I don't believe that it's merely the correlation between traditional funding and its necessary evils - by which I mean measures - that causes this quest for measuring impact. The digital age brought forth more measurements that we're able to handle.

Never before have so many metrics been at our fingertips. How many clicks? How much time? How many women/men? How many grandmas from Peoria? Credit card companies have been the keepers of scary data for years, but now that the "series of tubes" called the internet is so prolific, anyone can slap a Google Analytics tag on their website, everyone has access to Quantcast.

So we should be able to measure anything, right? With the right metrics, the right expertise, it can all be broken down into numbers, right? Right?

But impact has remained elusive.

The idea of "community engagement" seems to have emerged as a corollary - or at least close cousin - of impact. But it's another term no one can seem to quantify - at least not in a way that can be digested. It's easy and to the point to say "x amount of people were served." But doesn't it carry more impact to say "a family's life was changed forever because of our program/article/outreach? Not only this family, but generations to come?" That's powerful, but how do you measure it? It doesn't morph well into a hard-hitting sound-byte. But it's why we do what we do.

I've decided that we're asking the wrong questions. As a nonprofit, what we do at our core has to remain at the crux of where we assign resources. If to be eligible for certain funding, we have to put resources toward achieving numbers-based outcomes that distract from our core mission, I would ask us to reconsider that funding. This is why the Beacon's long-term plans reduce philanthropic dependency to less than 50 percent.

Still, in the short term, I think it's time to reframe the conversation.

We're not here to shove journalism down people's throats. We're here to have an exchange of ideas, a relationship, a part in the growth and success of our region. There's a currency to what we offer and there's a currency to what we get from the community - it's a two-way conversation. Those currencies take different forms - content, discussions, events - feedback, participation, consumption. The result of each type of currency has a different effect on our sustainability - our ability to continue the engine at the core of our mission.

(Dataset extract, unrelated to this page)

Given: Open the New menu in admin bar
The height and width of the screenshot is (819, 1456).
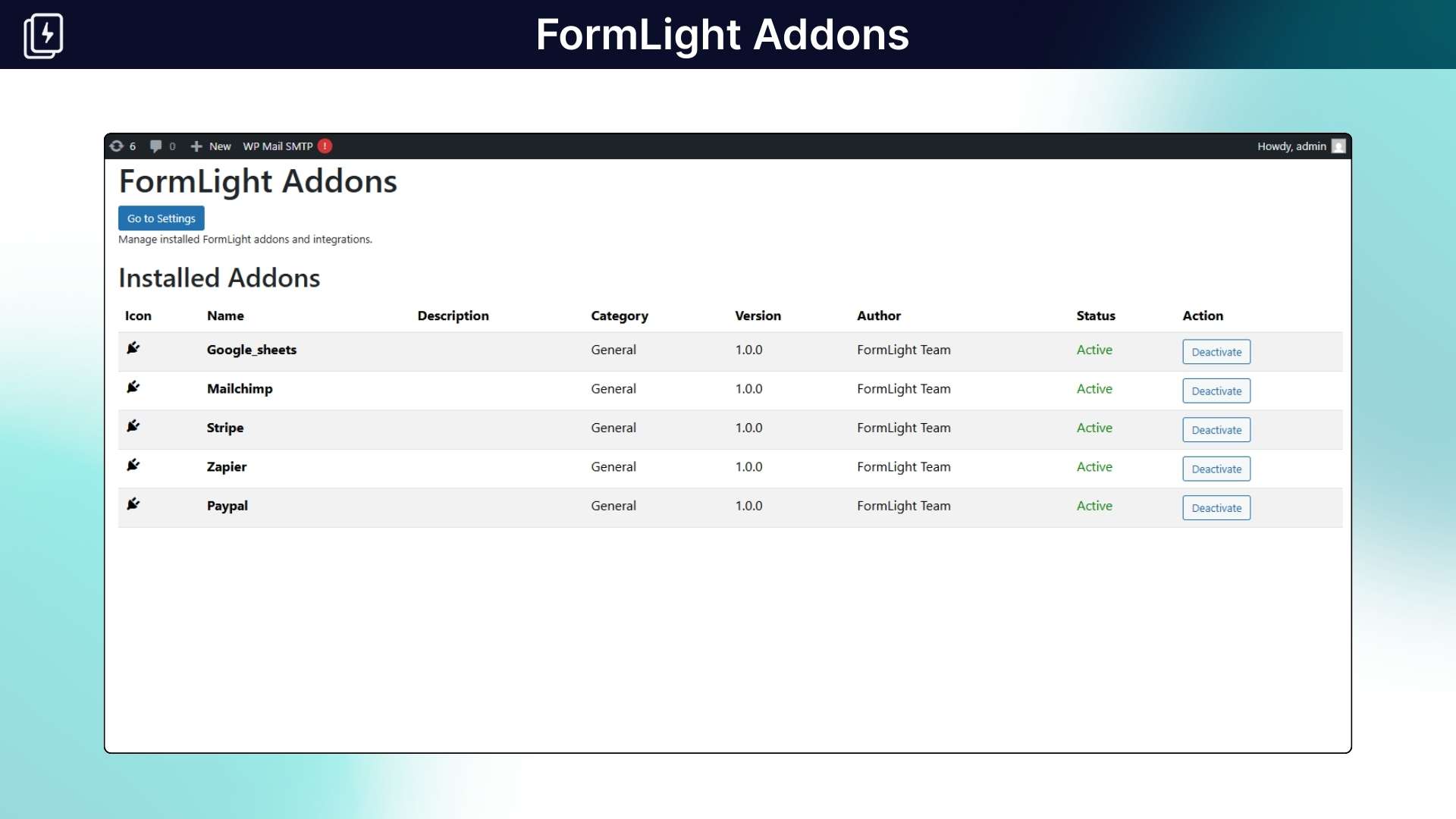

Without impact and engagement the engine stops, so I'm no longer interested in measuring either. They are givens.

What I'm after is the ability to articulate ways in which we have a two-way exchange with the St. Louis region. To understand the types of people who participate in each of those exchanges. To understand how those exchanges (and the people participating in them) feed back into our sustainability.

So, it's great to know that 2,000 IP addresses accessed a story this week, but the real value lies in why that matters and specifically why that matters in the context of our mission - did they learn something new? Did they share it with someone? Did it connect the dots for them? Did it inspire them to action? Did it open them up to learn more? Could it be that there is a combined metric of number of people that is supported by the value of the interaction, therefore the value to the region?

I suspect the answer is yes, but I also know we're far from being able to articulate it. I do, however, feel confident that the idea of "measuring impact" not only sells us short, but puts us on the wrong path - the old path of bestowing our wares and not truly engaging in a two-way exchange with the community we serve. If we can't articulate the value in that two-way exchange, then our mission is false, and we're not who we set out to be.